Oil firm Providence in bid to raise €30m
After confirming last Friday that it was eyeing a fresh funding round, the Tony O’Reilly Jnr-led explorer yesterday said it plans to raise around $25.75m (€22.7m) through a share placing aimed at institutional investors, as well as raising another almost €5m from existing shareholders via an open offer.
The main element of the raise will see nearly 66.9 million shares sold to institutional and other investors at a price of 25p per share. Existing shareholders will have the chance to buy new shares at a price of 34c per share.
Shareholders will be asked to vote on the matter at a special EGM on March 20. Providence’s Dublin share price was down nearly 13% in afternoon trading, yesterday (although that fall tapered later in the day), hovering around the 34c-35c mark and has sunk in value by almost 90% in the past 12 months.
“Unfortunately, delays to certain planned events, combined with the forward working capital requirements of the business, necessitated raising capital at this time and at this price,” commented Mr O’Reilly.
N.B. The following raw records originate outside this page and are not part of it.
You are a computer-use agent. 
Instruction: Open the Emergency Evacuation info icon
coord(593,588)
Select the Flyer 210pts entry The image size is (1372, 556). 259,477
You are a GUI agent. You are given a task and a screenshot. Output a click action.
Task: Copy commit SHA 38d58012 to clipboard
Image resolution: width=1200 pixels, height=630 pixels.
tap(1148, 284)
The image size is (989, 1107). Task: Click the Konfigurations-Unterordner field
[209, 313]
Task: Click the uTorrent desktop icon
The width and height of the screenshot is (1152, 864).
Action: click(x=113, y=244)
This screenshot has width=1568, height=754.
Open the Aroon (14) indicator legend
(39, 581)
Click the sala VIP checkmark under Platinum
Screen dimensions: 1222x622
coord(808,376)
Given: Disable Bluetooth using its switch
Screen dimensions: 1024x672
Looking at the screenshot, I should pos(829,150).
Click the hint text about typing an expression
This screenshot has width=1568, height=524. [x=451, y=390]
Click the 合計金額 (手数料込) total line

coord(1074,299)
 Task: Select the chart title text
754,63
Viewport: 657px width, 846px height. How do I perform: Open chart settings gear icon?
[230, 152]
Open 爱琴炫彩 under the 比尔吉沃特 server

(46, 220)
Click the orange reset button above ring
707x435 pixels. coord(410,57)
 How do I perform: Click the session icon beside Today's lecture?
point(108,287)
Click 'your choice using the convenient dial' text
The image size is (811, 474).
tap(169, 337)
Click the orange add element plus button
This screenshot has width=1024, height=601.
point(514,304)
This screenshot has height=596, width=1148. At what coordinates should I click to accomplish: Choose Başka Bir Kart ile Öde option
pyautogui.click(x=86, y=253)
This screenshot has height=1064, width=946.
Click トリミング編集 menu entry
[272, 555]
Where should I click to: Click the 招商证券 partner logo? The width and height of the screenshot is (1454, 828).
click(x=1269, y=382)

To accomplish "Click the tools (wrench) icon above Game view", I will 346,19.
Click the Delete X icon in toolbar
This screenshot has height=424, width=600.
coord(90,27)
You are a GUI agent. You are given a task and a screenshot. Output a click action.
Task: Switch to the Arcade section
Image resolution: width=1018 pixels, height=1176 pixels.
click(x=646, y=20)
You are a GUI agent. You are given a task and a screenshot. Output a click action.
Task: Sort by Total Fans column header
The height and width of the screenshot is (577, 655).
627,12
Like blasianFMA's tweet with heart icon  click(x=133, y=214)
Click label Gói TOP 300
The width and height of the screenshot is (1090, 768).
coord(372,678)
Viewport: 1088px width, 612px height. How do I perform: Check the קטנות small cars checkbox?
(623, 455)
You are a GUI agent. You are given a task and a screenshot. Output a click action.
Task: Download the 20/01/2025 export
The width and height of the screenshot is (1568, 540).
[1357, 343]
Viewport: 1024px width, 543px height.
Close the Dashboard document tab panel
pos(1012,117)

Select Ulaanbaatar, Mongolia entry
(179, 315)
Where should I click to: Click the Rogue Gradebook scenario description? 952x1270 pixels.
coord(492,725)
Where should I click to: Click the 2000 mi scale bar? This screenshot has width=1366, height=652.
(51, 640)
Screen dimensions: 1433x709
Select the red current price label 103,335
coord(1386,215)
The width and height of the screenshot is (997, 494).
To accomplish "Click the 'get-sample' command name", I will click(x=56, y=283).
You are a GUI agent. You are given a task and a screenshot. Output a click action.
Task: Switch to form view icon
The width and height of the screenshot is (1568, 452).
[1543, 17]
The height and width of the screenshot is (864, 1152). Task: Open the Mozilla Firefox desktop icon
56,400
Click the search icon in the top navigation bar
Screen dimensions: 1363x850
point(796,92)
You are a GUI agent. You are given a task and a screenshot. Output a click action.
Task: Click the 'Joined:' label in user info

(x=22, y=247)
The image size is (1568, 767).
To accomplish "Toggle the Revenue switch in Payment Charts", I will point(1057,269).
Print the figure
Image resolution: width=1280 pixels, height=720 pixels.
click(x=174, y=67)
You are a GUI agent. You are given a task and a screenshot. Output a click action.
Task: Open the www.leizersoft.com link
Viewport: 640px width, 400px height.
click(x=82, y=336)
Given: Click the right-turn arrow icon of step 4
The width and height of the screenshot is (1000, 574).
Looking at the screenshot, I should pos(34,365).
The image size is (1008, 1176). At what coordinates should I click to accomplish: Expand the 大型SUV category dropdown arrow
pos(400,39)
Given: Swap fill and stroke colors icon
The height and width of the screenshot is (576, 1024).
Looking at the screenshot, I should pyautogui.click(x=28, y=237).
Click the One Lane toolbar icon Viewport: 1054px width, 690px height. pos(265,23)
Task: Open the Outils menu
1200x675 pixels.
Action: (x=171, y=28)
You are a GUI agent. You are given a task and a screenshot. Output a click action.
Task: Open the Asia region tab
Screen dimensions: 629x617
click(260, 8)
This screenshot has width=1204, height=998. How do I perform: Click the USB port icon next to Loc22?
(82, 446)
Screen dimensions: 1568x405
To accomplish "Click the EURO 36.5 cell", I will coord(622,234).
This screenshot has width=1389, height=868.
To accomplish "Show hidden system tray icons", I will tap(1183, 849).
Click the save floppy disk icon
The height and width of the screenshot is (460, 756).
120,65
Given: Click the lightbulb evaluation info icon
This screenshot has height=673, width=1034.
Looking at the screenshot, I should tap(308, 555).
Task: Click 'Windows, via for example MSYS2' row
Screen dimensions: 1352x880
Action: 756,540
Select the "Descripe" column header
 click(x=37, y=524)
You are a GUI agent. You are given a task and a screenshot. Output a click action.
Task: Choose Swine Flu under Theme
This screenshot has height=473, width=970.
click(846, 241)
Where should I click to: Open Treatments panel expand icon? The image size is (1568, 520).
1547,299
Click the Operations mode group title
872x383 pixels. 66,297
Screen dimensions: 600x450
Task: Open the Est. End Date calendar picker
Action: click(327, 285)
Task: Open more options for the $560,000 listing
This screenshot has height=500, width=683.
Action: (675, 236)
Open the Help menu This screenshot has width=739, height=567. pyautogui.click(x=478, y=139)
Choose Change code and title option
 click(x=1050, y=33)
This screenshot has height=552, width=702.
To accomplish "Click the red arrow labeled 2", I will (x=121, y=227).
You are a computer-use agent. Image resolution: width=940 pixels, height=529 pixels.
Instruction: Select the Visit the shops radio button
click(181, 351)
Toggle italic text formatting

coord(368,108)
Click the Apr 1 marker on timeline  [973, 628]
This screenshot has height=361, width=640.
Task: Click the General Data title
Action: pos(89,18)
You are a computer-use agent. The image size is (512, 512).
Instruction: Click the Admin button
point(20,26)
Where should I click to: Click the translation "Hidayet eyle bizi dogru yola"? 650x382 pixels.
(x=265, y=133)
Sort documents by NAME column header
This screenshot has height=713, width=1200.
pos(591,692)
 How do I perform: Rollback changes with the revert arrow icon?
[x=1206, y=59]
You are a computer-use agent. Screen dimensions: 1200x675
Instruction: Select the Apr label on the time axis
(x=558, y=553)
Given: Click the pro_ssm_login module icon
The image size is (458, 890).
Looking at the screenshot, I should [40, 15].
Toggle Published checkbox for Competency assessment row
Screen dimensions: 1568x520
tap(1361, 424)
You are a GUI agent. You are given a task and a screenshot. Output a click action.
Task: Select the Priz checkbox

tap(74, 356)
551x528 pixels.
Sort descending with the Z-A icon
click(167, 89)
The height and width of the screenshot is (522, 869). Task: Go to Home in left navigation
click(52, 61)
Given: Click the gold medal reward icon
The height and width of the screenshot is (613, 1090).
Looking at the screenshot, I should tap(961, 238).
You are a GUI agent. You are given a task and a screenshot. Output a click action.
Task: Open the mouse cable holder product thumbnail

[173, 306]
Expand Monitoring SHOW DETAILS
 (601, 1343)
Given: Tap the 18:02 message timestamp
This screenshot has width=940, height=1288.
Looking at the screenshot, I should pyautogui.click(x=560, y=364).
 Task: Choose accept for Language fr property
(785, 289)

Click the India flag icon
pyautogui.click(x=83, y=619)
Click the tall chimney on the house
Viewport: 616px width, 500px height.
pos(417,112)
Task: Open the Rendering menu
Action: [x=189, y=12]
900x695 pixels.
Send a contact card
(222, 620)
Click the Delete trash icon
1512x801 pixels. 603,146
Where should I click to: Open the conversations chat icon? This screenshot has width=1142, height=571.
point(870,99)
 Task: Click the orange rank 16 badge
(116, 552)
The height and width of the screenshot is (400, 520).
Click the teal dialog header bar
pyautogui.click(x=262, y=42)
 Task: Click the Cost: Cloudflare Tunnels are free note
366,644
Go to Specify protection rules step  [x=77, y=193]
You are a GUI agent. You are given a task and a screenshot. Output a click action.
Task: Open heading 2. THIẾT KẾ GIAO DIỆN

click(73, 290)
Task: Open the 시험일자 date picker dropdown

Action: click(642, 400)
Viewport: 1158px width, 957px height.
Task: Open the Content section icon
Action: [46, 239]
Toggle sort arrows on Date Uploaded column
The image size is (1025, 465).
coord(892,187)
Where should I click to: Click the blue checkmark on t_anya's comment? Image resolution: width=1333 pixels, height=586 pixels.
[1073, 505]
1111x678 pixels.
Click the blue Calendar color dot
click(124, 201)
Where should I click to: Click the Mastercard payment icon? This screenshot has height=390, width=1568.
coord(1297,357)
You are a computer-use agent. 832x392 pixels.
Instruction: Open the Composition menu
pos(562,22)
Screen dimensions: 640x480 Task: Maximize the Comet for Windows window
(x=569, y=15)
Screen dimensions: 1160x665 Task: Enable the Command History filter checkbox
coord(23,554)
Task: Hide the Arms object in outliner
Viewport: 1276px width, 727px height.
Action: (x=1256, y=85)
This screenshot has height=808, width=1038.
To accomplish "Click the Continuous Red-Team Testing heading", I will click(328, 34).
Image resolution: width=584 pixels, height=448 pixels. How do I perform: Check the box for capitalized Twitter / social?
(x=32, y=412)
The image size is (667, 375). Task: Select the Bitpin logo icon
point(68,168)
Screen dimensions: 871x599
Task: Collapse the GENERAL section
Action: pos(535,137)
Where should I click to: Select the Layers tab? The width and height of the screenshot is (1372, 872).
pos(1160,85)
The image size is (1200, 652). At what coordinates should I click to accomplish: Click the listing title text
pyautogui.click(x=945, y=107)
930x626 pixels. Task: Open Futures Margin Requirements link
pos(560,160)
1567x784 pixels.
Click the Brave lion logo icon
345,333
He added the move will broaden Providence’s strong institutional investor base and allow existing shareholders participate. If approved, the money will go towards general working capital, covering costs associated with its recent acquisition of additional acreage at its Spanish Point field off the west coast and paying its share of legal costs arising from a legal case — which Providence won — last year relating to a rig contract. Mr O’Reilly added that the funds will allow Providence move forward with activities within its asset portfolio.
Certain analysts were concerned with yesterday’s news, however.
“[The] placing arrests the progress that the company has made over the last five years, but doesn’t send it backwards. The management team now need to be clear as to what the forward plan will be and what options are open to it if the first choice isn’t available,” suggested London-based brokerage SP Angel.
“Failure to adequately articulate its forward plan could see the team come under increasing pressure and create an environment where activity shareholders call for changes to be made.”